Distance of a Projective up a Ramp

[corbell777]

A projectile is fired with initial velocity v at angle a. It travels over a ramp of angle b. (a>b) Show that the distance the projectile travels up the ramp is d = 2v²cos(a)sin(a-b)/gcos²(b).

V_fymax = V_iymax + a_yt
0 = V_isin(a) – gt
t_ymax = V_isin(a)/g
t_xmax = 2V_isin(a)/g – V_isin(a-b)/g


Max x = 2V_i²cos(a)sin(a)/g – V_i²cos(a)sin(a-b)/g
Max y_{at xmax}= V_i²sin²(b)/2g

Then it should be d = sqrt(Max²x + Max²y).
But it’s not. What did I do wrong?

 

[galactus]

Try starting with the formula:

\(\displaystyle \displaystyle y=\tan(a)x-\frac{g}{2v^{2}\cos^{2}(a)}x^{2}\)

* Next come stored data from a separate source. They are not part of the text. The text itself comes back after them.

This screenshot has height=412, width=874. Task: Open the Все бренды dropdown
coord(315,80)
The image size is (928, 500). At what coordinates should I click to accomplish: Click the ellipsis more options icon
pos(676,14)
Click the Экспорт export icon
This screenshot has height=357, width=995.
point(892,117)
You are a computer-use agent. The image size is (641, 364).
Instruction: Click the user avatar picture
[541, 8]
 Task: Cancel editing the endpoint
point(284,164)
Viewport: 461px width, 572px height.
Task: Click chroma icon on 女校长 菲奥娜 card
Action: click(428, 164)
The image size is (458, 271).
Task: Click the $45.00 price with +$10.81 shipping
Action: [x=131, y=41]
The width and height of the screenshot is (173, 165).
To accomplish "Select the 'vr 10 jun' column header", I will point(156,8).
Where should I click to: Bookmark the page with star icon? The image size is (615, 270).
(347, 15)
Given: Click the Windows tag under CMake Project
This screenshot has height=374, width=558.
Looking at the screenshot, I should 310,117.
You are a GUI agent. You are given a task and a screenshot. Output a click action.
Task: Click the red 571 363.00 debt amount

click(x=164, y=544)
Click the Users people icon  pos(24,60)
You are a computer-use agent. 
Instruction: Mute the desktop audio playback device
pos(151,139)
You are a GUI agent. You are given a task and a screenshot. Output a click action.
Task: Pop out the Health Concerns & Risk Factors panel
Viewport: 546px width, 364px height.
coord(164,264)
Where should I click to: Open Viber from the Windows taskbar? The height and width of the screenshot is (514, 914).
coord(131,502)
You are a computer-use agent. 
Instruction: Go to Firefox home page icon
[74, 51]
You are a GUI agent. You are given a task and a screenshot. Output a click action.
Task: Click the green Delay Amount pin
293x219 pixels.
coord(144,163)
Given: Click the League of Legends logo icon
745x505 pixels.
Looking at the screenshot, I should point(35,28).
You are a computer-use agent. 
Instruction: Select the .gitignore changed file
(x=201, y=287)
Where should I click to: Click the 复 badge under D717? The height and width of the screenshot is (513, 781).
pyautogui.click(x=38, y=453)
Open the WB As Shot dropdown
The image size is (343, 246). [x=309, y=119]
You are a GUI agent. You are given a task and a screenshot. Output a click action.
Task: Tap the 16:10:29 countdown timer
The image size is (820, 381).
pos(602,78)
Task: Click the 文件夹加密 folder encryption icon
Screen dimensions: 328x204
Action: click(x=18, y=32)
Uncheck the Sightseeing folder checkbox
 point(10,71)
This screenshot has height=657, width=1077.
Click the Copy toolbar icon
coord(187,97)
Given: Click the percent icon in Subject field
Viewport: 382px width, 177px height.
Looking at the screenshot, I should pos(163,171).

Now, set \(\displaystyle x=d\cos(b), \;\ y=d\sin(b)\)

\(\displaystyle \displaystyle d\sin(b)=d\tan(a)\cos(b)-\frac{g}{2v^{2}\cos^{2}(a)}\cdot d^{2}\cos^{2}(b)\)

Now, solve for d and it should simplify down to the needed formula.

Note it is a quadratic in d.

You can solve for d using the quadratic formula.